Disasters are commonplace in the business environment, especially when you work in a technology-heavy office. It’s not a question of if you’ll ever experience a hardware failure; it’s a question of when you will. Regardless of how your business functions or what sector you fall into, there will always be disasters that you should be prepared for.
In order to best protect your business from crippling downtime and data loss, we’ll go over four situations where you’ll wish you had disaster recovery for your data.
Your local weather channel might give you an idea of what the weather will be like throughout the day, but that can change in the blink of an eye. If your location is prone to floods and violent rainstorms, you could lose data due to water damage. Earthquakes can strike when you least expect it, destroying offices and homes and ending lives. Even something as simple as a power outage could bring about the destruction of your data. The point we’re trying to get across is that natural disasters can strike anywhere at any time, and your IT infrastructure needs to be ready to handle them.
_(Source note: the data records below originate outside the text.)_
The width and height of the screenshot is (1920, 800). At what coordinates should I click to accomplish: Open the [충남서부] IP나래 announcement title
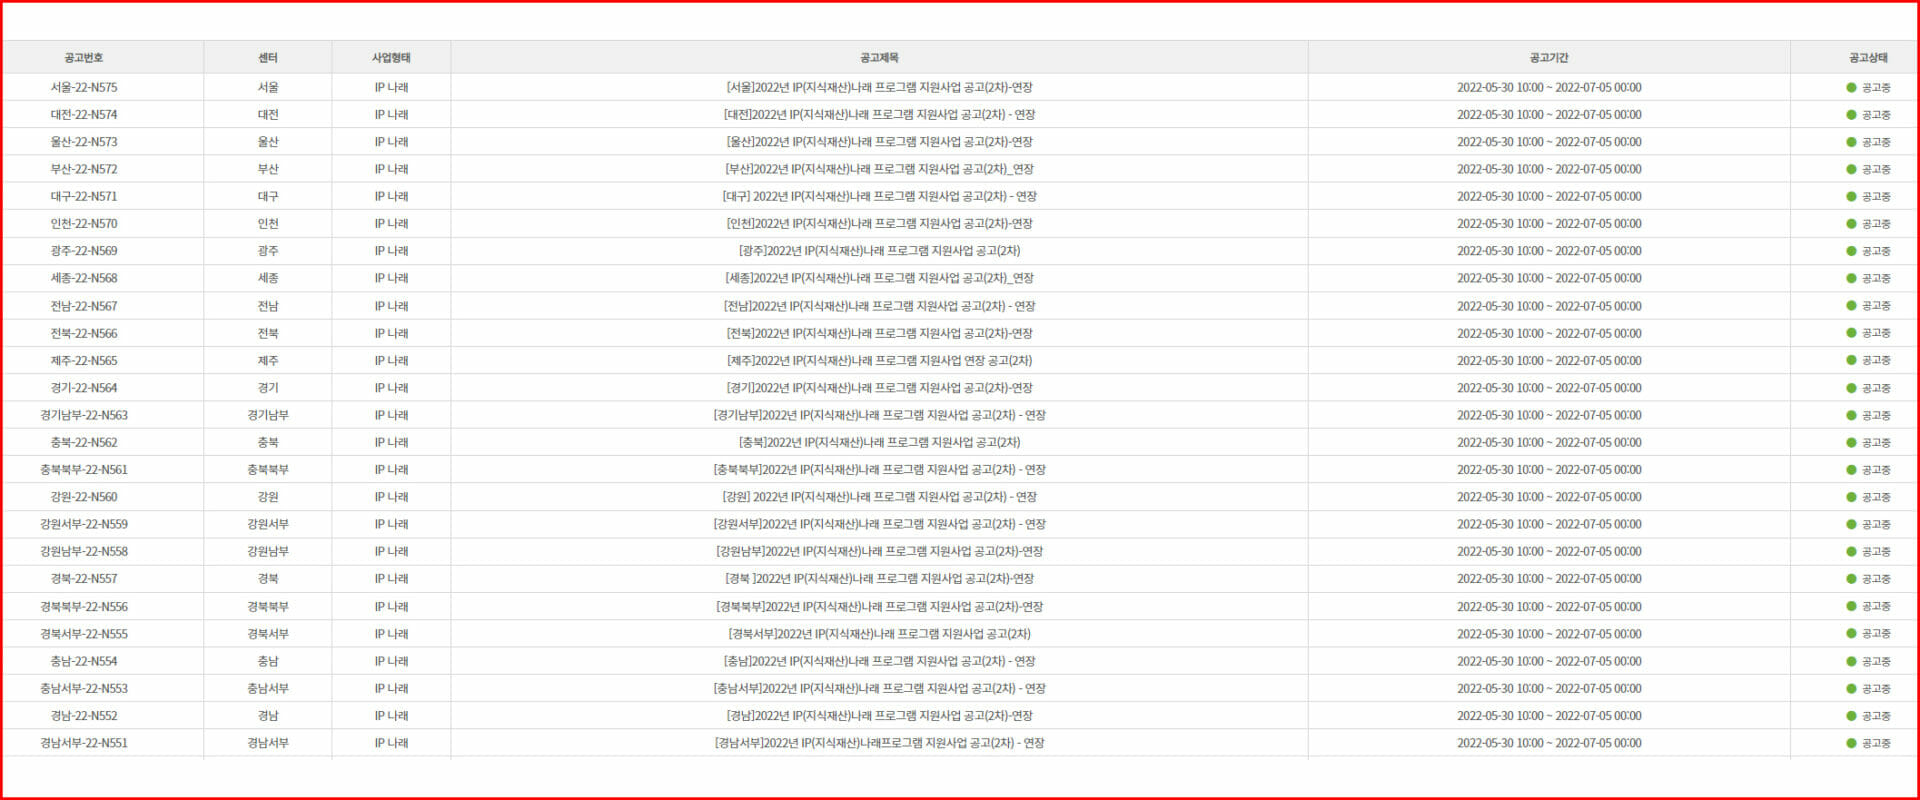(x=879, y=689)
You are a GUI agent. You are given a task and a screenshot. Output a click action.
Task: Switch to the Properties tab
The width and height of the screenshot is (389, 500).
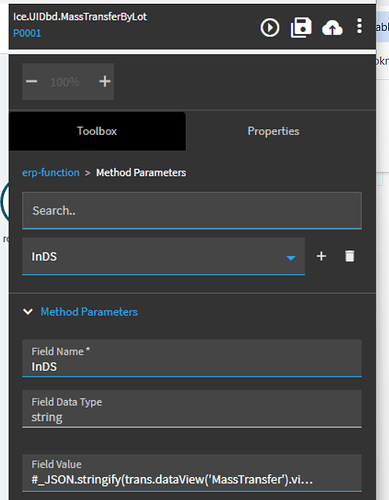(x=273, y=131)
Another recurring issue for organizations that rely heavily on technology is hardware failure. If you’re not monitoring and maintaining your hardware, it can be easy to let resource-intensive equipment get overworked, which inevitably leads to malfunction. Technology can’t last forever, so an untimely hardware failure could cripple your infrastructure.
In the same way as hardware failure, user error could cause your organization to lose data or bring down systems. The reason: people aren’t perfect, and you can’t expect them to be. People could accidentally lose track of files or hand over credentials for accounts which hold sensitive data, giving a hacker a clear path toward stealing your information. User error is a primary cause for data destruction, so it’s important that you implement data backup to account for this risk.
Even if you don’t suspect that you’ll become a victim of a hacking attack, you’re a target. Any organization that collects sensitive data--be it financial information or personally identifiable information--needs to consider itself a target for hackers. All it takes is an installation of malware (like ransomware) to put your data at risk. Hackers usually either want to delete data or steal it for themselves, so it’s up to you to keep your systems backed up in the event that something happens.
Basically, the one thing that you have to remember is this: you need a way to recover your data, or you’ll suffer in the event of a disaster. We recommend that SMBs reach out to us at (858) 509-1970 and ask about our dynamic backup and disaster recovery solution (BDR). You’ll have all of your bases covered… just in case.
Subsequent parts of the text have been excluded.